Your instructions:
Find the line in the entries below that contains "This screenshot has width=1362, height=740.". Repeat it exactly, and every line after it through the line that contains "Given: Switch to Bina/BB Listesi tab".

Data extract:
╔══
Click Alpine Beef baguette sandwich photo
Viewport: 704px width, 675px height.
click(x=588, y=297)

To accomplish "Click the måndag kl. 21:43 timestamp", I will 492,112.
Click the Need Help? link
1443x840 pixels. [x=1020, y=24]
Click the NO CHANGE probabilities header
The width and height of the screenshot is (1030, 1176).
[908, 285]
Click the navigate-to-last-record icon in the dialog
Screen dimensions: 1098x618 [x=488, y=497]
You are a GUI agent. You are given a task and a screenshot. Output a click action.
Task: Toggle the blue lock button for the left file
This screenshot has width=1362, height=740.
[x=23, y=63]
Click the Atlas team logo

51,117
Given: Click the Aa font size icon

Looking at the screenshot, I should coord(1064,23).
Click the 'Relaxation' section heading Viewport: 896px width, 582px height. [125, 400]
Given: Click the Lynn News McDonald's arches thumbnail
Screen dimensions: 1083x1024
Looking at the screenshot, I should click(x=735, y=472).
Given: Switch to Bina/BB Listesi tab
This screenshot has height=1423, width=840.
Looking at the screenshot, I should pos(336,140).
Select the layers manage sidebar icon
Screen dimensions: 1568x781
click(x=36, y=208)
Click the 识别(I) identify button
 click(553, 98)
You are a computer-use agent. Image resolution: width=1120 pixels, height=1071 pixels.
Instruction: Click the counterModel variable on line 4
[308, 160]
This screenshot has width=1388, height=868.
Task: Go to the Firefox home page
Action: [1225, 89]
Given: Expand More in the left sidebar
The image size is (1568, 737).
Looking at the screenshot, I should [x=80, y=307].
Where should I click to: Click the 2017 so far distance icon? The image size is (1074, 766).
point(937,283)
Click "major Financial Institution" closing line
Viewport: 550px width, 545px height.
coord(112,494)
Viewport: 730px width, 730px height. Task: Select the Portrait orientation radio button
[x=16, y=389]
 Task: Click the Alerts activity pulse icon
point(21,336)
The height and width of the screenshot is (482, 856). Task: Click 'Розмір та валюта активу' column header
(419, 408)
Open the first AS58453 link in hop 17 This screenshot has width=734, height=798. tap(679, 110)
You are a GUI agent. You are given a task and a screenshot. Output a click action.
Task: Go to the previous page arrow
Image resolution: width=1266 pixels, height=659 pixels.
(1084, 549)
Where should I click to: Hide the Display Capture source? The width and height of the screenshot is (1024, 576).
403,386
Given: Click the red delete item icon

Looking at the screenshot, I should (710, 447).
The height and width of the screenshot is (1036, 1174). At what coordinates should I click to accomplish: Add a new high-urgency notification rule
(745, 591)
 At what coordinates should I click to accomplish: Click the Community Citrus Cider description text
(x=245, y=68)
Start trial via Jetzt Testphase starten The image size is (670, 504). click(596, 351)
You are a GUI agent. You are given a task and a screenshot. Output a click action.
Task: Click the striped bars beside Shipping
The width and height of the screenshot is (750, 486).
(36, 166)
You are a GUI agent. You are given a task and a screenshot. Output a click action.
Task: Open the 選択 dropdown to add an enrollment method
╚══
Solution to this task:
This screenshot has width=1362, height=740.
[x=23, y=63]
Click the Atlas team logo

51,117
Given: Click the Aa font size icon

Looking at the screenshot, I should coord(1064,23).
Click the 'Relaxation' section heading Viewport: 896px width, 582px height. [125, 400]
Given: Click the Lynn News McDonald's arches thumbnail
Screen dimensions: 1083x1024
Looking at the screenshot, I should click(x=735, y=472).
Given: Switch to Bina/BB Listesi tab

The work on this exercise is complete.